■ Exercise instructions ■
Copy out the records from the line containing "Place cursor on" through the line containing "This screenshot has height=529, width=940.", inclusive, reproducing each line verbatim.

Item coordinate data
** begin **

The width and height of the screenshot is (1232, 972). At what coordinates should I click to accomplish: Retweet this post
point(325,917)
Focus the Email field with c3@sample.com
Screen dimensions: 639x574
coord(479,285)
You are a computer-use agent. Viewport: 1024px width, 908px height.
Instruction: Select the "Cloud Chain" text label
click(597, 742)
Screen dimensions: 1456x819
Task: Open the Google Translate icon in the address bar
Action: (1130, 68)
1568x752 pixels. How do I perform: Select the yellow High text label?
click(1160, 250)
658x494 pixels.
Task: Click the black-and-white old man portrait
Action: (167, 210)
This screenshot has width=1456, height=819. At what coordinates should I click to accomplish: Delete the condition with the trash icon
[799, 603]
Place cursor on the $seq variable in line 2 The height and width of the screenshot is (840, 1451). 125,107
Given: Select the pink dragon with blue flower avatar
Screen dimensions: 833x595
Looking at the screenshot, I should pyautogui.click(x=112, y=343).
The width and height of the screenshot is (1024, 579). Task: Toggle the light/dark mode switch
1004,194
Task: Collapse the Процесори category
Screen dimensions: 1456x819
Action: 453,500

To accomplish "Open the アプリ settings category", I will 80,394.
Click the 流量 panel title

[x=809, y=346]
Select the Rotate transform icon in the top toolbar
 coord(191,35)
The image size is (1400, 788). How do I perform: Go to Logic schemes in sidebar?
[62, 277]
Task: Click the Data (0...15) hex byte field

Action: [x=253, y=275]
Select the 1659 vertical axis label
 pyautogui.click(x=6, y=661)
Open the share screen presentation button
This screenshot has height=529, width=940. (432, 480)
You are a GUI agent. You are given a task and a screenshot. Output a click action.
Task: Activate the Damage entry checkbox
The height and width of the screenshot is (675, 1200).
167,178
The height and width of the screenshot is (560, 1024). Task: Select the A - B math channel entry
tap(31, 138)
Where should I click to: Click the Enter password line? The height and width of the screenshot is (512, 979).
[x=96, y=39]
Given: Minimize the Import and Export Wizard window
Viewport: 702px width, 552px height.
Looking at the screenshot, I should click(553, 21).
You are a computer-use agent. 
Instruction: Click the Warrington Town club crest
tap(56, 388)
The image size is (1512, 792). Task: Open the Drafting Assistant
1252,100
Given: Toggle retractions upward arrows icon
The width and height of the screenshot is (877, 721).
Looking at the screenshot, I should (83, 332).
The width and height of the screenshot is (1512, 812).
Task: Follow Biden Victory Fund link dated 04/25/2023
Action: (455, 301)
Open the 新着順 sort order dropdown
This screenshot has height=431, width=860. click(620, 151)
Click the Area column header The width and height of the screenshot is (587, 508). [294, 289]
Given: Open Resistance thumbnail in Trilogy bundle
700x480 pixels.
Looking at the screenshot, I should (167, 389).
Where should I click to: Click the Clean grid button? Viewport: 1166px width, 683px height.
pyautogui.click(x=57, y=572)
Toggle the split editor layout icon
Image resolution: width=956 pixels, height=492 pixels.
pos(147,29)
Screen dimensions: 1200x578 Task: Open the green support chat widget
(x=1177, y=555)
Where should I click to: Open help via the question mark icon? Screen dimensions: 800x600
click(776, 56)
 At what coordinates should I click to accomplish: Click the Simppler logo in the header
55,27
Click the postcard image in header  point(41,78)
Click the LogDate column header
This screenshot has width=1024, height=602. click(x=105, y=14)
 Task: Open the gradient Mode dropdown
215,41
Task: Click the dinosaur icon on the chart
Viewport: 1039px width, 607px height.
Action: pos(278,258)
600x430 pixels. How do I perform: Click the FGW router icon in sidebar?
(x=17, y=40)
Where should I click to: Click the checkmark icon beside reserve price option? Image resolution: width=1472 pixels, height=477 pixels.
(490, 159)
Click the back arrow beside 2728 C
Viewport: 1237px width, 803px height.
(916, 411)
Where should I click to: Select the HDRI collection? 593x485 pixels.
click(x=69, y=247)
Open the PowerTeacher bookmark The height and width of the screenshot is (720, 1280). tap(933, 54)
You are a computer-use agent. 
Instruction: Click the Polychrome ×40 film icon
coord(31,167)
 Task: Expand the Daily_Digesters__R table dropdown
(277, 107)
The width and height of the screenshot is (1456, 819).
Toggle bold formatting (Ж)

** end **

■ Response ■
Place cursor on the $seq variable in line 2 The height and width of the screenshot is (840, 1451). 125,107
Given: Select the pink dragon with blue flower avatar
Screen dimensions: 833x595
Looking at the screenshot, I should pyautogui.click(x=112, y=343).
The width and height of the screenshot is (1024, 579). Task: Toggle the light/dark mode switch
1004,194
Task: Collapse the Процесори category
Screen dimensions: 1456x819
Action: 453,500

To accomplish "Open the アプリ settings category", I will 80,394.
Click the 流量 panel title

[x=809, y=346]
Select the Rotate transform icon in the top toolbar
 coord(191,35)
The image size is (1400, 788). How do I perform: Go to Logic schemes in sidebar?
[62, 277]
Task: Click the Data (0...15) hex byte field

Action: [x=253, y=275]
Select the 1659 vertical axis label
 pyautogui.click(x=6, y=661)
Open the share screen presentation button
This screenshot has height=529, width=940. (432, 480)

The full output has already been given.